HMSA is the dominant healthcare insurer here, with 697,135 members at the end of the third quarter, down slightly from a year earlier when it had 699,806.

Kaiser said the downturn in the economy also weighed on its results because of slower-than-expected membership growth. It also said expenses exceeded revenue because of higher utility costs. It ended the quarter with 222,000 members.

Its $400,000 net loss loss during the fourth quarter compared with a $2.1 million profit a year before. Revenue rose to $226 million, while operating expenses increased faster, totaling $228.9 million.
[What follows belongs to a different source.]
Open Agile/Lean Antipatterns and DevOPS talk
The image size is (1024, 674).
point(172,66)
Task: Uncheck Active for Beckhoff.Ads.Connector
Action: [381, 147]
That resulted in Kaiser's operating loss of $2.9 million. Investment income was $2.5 million.

RESERVES SHRINKING

At HMSA, the operating loss of about $19 million compared with an operating loss of $23.3 million a year earlier.

Van Ribbink said the insurer was able to sell stocks as it rebalanced its investment portfolio before the mid-September stock market plunge. That produced a gain of $23 million.

The company's net profit of $5.1 million compared with a net loss of $10.9 million a year earlier.

Van Ribbink said the year-over-year bottom-line improvement came against a troubling backdrop that included the value of its reserves declining.

"Due to escalating healthcare costs causing ongoing losses, and a decline in the market value of our investment portfolio, we've seen our financial safety net — the HMSA reserve — shrink by $94.5 million since the third quarter of 2007," he said.

"In short, the HMSA reserve has lost more than 16 percent of its value in just one year."